Société

La Coupe du Monde ou le goût perdu du sacrifice

Le soir du dimanche 15 juillet, qui avait déjà éclipsé la fête nationale tant les tornades de la société du spectacle nous destinent à vivre au rythme du buzz et de l’éphémère, l’atmosphère idyllique des supporter en liesse voile une réalité moins digne d’un happy end façon Disney.

Cette liesse, commune au patriotisme révolutionnaire et au “shoot d’adrénaline” encensé par les médias à paillettes, est une force populaire à double tranchant. Invincible lorsqu’elle est orientée vers le dépassement d’une situation socio-politique stagnante, elle devient une faiblesse quand les appareils idéologiques d’Etat s’en saisissent.

Dans les Marseillaises chantées à tue-tête – qui relèvent davantage d’un patriotisme éphémère vibrant au son de la victoire que d’une réelle prise de conscience collective – il y a des intérêts radicalement opposés à ceux du peuple, des travailleurs et des jeunes. Mais aussi à ceux d’une Méditerranée pacifique, et de l’Afrique d’où sont originaires la plupart des Bleus, toujours davantage instrumentalisée et exploitée. Remarquons et regrettons aussi qu’un élément fondamental du patriotisme leur manque : la notion de sacrifice. Combien parmi les supporter seraient prêts à sacrifier ne serait-ce qu’une once de leur confort quotidien à la France (sans parler de leurs existences) ? Que sacrifie-t-on à rester bien au chaud chez soi en s’identifiant aux millionnaires qui évoluent sur la pelouse moscovite ?

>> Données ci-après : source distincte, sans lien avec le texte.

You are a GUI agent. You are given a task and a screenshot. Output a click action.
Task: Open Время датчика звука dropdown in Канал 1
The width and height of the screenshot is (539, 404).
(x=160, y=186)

« Toute compétition sportive commerciale est une opération de propagande orchestrée par les appareils idéologiques d’Etat de plusieurs nations qui se partagent le butin. »

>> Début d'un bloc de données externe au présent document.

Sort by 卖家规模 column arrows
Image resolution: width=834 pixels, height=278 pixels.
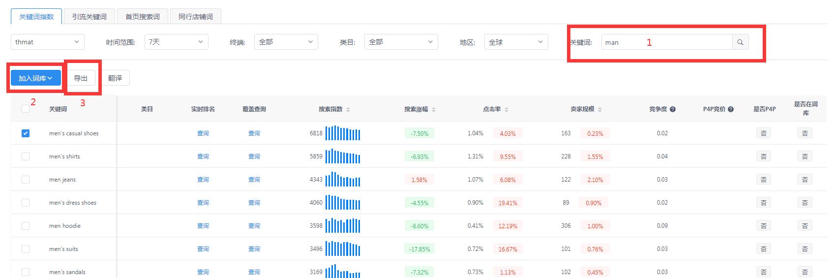click(x=600, y=110)
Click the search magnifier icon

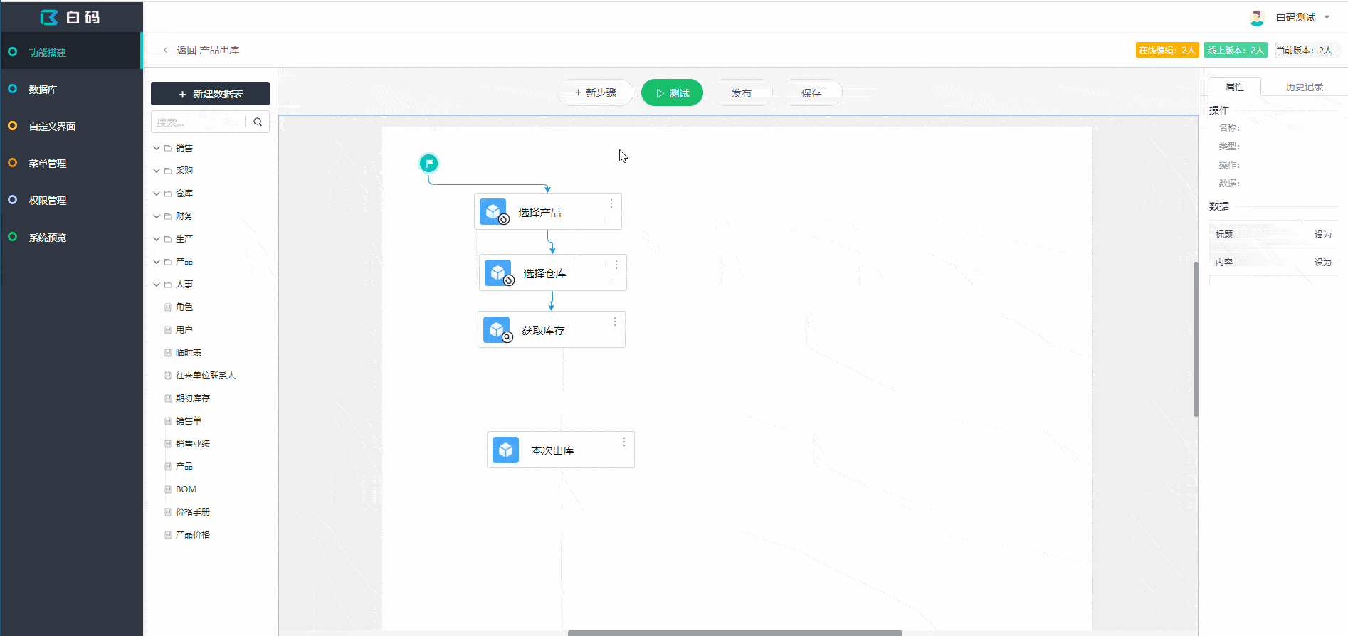pyautogui.click(x=258, y=122)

En parlant de sacrifice, la préparation de cette Coupe du Monde a coûté la vie de milliers de chiens et chats errants, qu’onze municipalités russes se sont employées à abattre pour « purger » leurs rues avant l’arrivée des supporter. Des dommages collatéraux sanglants, cruels et définitifs pour ceux qui en ont fait les frais, qui passent pourtant inaperçus tant ils sont noyés dans l’indifférence générale.

Par ailleurs, faut-il rappeler que toute compétition sportive commerciale est une opération de propagande orchestrée par les appareils idéologiques d’Etat de plusieurs nations qui se partagent le butin ? Autrement dit, de consolidation et de justification d’un ordre mondial, politique et social, qui ne repose pas sur des performances exclusivement sportives. À cet égard, les temps n’ont pas changé depuis la Rome antique : les jeux (ludi) du cirque étaient un moment politiquement crucial. Juvénal ne s’y était pas trompé, et les empereurs s’en sont toujours servi pour manifester leur puissance et leur générosité aux petites gens. Offrir de beaux jeux a toujours été et demeure le meilleur moyen d’un souverain pour regagner une popularité déclinante, leçon que Macron, une fois encore inspiré par les fulgurances de Machiavel, a reprise à son compte.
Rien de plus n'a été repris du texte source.